* **What you will do**
Lay out the records as a JSON list of strings, one per line, starting at the line that contains "esta página (540, 443)" and ending at the line that contains "Stellar (446, 575)". Leave out any blank lines.

(Click-target data)
++++++++++++++++++++
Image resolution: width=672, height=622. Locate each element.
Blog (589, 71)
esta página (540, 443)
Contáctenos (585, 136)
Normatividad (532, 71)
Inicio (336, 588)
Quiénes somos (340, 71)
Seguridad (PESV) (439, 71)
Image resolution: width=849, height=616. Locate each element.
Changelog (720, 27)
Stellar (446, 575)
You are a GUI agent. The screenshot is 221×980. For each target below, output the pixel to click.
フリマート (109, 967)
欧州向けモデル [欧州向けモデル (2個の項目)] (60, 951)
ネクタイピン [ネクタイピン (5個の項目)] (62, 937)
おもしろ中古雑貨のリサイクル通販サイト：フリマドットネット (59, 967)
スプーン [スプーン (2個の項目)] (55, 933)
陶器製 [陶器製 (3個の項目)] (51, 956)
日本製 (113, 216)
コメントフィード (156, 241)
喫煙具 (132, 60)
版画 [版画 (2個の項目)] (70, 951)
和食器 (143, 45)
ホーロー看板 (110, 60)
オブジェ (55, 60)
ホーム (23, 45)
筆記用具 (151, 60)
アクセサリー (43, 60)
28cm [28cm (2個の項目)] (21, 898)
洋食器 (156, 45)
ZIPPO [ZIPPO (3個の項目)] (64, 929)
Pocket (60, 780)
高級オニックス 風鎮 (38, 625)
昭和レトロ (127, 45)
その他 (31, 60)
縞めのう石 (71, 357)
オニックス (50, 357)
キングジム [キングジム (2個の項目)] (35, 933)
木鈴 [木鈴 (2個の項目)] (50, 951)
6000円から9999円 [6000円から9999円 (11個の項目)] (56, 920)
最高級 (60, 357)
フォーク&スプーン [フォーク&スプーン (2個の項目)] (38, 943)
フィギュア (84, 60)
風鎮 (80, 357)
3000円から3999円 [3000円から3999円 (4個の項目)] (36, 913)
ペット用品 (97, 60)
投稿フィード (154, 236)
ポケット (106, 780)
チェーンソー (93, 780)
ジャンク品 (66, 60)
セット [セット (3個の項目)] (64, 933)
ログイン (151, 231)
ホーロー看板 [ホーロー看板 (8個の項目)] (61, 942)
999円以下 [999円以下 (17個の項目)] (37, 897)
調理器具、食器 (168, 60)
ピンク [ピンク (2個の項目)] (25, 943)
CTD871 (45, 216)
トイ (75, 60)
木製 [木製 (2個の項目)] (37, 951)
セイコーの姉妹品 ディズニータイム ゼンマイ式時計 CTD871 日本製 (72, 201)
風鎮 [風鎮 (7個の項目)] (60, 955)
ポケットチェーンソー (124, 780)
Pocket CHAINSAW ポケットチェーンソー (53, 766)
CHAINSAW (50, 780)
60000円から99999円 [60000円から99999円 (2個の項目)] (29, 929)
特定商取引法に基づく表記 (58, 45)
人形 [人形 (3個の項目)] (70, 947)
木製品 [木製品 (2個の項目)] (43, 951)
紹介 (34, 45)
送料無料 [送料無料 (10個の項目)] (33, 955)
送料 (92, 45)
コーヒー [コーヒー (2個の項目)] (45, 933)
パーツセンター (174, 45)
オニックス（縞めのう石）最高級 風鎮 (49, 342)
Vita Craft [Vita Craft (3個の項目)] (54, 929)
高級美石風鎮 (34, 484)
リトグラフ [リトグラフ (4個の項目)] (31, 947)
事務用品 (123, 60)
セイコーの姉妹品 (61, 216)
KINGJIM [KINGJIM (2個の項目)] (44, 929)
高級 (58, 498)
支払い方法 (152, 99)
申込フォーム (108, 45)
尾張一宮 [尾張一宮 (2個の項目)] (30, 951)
++++++++++++++++++++
* **Answer to this problem**
[
  "esta página (540, 443)",
  "Contáctenos (585, 136)",
  "Normatividad (532, 71)",
  "Inicio (336, 588)",
  "Quiénes somos (340, 71)",
  "Seguridad (PESV) (439, 71)",
  "Image resolution: width=849, height=616. Locate each element.",
  "Changelog (720, 27)",
  "Stellar (446, 575)"
]